【062】 自転車と徒歩
  下町のひとは徒歩と自転車が大好きだ。 外出の際にはひたすら歩く。 通勤でも最寄り駅までバスで停留所二つ、 三つくらいは平気だ。 それ以上の距離となると、 自転車を使う。 ひたすらペダルをこぐ。 自家用車がないわけじゃない。 

  地球温暖化の影響で、 動植物の生態系が狂っている。 車の排気ガスが地球を蝕む。 歩けば、 CO2を出さない対策になる。 こんな小難しい話しではない。 
  徒歩は健康のためだけではない。 歩けば、 路傍の花、 民家の庭先の草木もじっくり観られる。 日々、 微妙に花弁の色などが変化する。 季節の情感が肌で感じられる。 

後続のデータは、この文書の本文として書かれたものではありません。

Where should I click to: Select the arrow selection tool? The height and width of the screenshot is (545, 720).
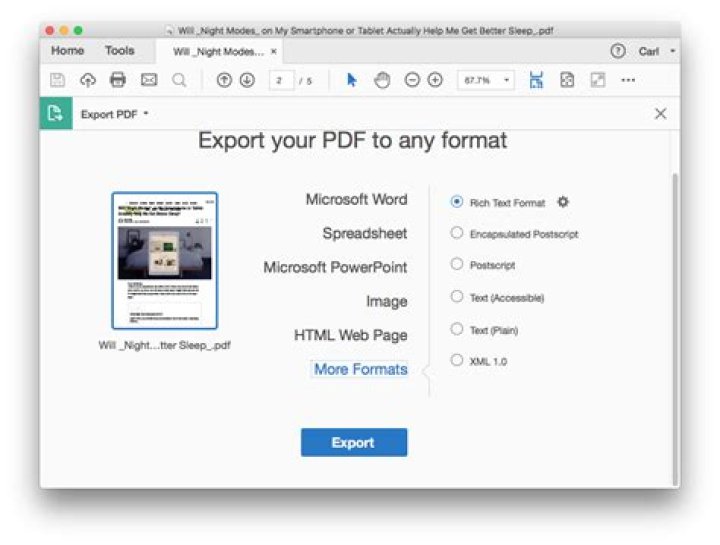coord(351,80)
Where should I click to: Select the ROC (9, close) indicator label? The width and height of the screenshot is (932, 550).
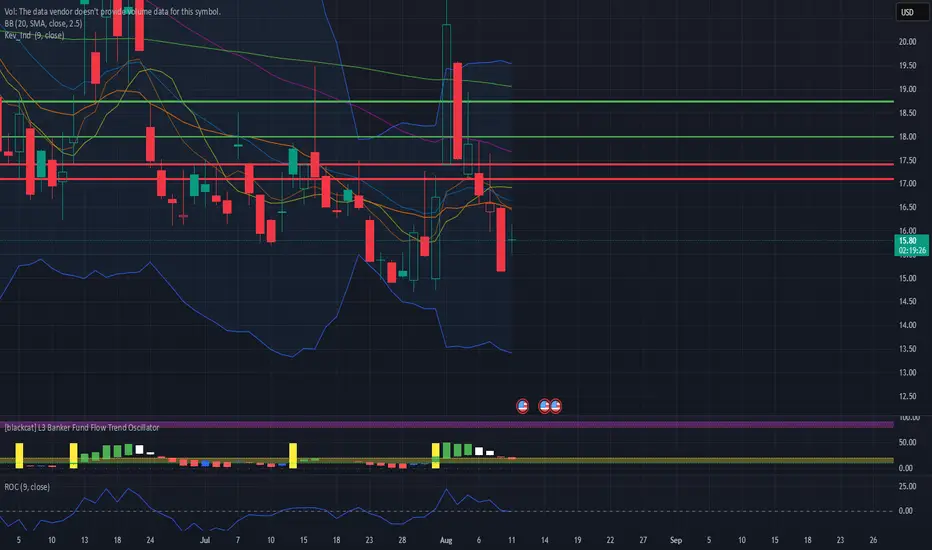pyautogui.click(x=27, y=487)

通りで知合いに会えば、 住民どうしの気さくな立ち話ができる。 街と同化できるし、 共有ができる。 
  自転車は愛される乗り物。 最高に小回りが利く。 帰宅の途中で、 混み入った商店街、 仲見世でも入っていける。 店頭まで乗り付けられる。 自転車のスタンドを立てて、 夕飯の仕入れができる。 

  下町っ子は徒歩と自転車が好きだ。 地球にやさしいんだな。